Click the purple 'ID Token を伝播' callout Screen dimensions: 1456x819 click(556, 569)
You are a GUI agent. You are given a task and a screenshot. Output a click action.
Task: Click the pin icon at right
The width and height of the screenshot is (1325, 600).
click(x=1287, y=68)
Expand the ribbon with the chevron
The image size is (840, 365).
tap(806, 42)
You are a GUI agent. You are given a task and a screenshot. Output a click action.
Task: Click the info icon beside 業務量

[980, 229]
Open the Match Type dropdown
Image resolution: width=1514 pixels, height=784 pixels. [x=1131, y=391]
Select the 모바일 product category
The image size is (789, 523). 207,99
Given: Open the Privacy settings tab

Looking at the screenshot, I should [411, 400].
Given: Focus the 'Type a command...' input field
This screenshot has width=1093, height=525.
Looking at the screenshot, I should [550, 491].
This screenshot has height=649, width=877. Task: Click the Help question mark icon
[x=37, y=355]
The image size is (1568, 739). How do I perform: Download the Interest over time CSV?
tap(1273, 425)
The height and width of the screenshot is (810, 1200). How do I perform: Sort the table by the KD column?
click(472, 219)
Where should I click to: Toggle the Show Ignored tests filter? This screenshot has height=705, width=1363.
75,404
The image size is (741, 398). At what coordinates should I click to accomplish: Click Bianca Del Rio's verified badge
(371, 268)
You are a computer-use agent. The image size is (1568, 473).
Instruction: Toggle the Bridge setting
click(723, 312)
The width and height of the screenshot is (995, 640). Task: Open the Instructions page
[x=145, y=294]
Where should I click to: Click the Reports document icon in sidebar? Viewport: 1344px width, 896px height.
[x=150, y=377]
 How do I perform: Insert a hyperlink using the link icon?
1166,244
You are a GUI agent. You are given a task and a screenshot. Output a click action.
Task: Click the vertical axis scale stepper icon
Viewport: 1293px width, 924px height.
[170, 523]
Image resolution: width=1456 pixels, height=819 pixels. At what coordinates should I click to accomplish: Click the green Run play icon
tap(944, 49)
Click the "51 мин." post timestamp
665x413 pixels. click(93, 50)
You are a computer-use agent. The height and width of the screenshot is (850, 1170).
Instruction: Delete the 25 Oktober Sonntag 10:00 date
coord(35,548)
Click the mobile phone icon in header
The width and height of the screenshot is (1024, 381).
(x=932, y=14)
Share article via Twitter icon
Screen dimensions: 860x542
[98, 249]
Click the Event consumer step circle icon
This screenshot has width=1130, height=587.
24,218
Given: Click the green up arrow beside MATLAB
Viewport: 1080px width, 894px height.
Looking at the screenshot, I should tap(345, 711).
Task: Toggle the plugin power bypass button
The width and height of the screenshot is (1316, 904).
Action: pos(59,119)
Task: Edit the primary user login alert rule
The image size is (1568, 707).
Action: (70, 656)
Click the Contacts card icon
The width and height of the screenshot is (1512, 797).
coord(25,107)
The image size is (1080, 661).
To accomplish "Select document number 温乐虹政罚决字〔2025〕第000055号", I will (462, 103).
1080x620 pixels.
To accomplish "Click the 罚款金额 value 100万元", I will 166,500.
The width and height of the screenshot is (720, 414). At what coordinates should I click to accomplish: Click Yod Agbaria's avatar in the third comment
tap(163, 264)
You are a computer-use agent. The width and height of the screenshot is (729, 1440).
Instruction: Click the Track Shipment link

━━━━━━━━━━━━━━━━━━━━━━━━━━━━━━

* _Aim_
Rewrite every one of the lines above with "Toggle" changed to "Switch" and nothing else altered.

* _The solution_
Click the purple 'ID Token を伝播' callout Screen dimensions: 1456x819 click(556, 569)
You are a GUI agent. You are given a task and a screenshot. Output a click action.
Task: Click the pin icon at right
The width and height of the screenshot is (1325, 600).
click(x=1287, y=68)
Expand the ribbon with the chevron
The image size is (840, 365).
tap(806, 42)
You are a GUI agent. You are given a task and a screenshot. Output a click action.
Task: Click the info icon beside 業務量

[980, 229]
Open the Match Type dropdown
Image resolution: width=1514 pixels, height=784 pixels. [x=1131, y=391]
Select the 모바일 product category
The image size is (789, 523). 207,99
Given: Open the Privacy settings tab

Looking at the screenshot, I should [411, 400].
Given: Focus the 'Type a command...' input field
This screenshot has width=1093, height=525.
Looking at the screenshot, I should [550, 491].
This screenshot has height=649, width=877. Task: Click the Help question mark icon
[x=37, y=355]
The image size is (1568, 739). How do I perform: Download the Interest over time CSV?
tap(1273, 425)
The height and width of the screenshot is (810, 1200). How do I perform: Sort the table by the KD column?
click(472, 219)
Where should I click to: Switch the Show Ignored tests filter? This screenshot has height=705, width=1363.
75,404
The image size is (741, 398). At what coordinates should I click to accomplish: Click Bianca Del Rio's verified badge
(371, 268)
You are a computer-use agent. The image size is (1568, 473).
Instruction: Switch the Bridge setting
click(723, 312)
The width and height of the screenshot is (995, 640). Task: Open the Instructions page
[x=145, y=294]
Where should I click to: Click the Reports document icon in sidebar? Viewport: 1344px width, 896px height.
[x=150, y=377]
 How do I perform: Insert a hyperlink using the link icon?
1166,244
You are a GUI agent. You are given a task and a screenshot. Output a click action.
Task: Click the vertical axis scale stepper icon
Viewport: 1293px width, 924px height.
[170, 523]
Image resolution: width=1456 pixels, height=819 pixels. At what coordinates should I click to accomplish: Click the green Run play icon
tap(944, 49)
Click the "51 мин." post timestamp
665x413 pixels. click(93, 50)
You are a computer-use agent. The height and width of the screenshot is (850, 1170).
Instruction: Delete the 25 Oktober Sonntag 10:00 date
coord(35,548)
Click the mobile phone icon in header
The width and height of the screenshot is (1024, 381).
(x=932, y=14)
Share article via Twitter icon
Screen dimensions: 860x542
[98, 249]
Click the Event consumer step circle icon
This screenshot has width=1130, height=587.
24,218
Given: Click the green up arrow beside MATLAB
Viewport: 1080px width, 894px height.
Looking at the screenshot, I should tap(345, 711).
Task: Switch the plugin power bypass button
The width and height of the screenshot is (1316, 904).
Action: pos(59,119)
Task: Edit the primary user login alert rule
The image size is (1568, 707).
Action: (70, 656)
Click the Contacts card icon
The width and height of the screenshot is (1512, 797).
coord(25,107)
The image size is (1080, 661).
To accomplish "Select document number 温乐虹政罚决字〔2025〕第000055号", I will (462, 103).
1080x620 pixels.
To accomplish "Click the 罚款金额 value 100万元", I will 166,500.
The width and height of the screenshot is (720, 414). At what coordinates should I click to accomplish: Click Yod Agbaria's avatar in the third comment
tap(163, 264)
You are a computer-use agent. The width and height of the screenshot is (729, 1440).
Instruction: Click the Track Shipment link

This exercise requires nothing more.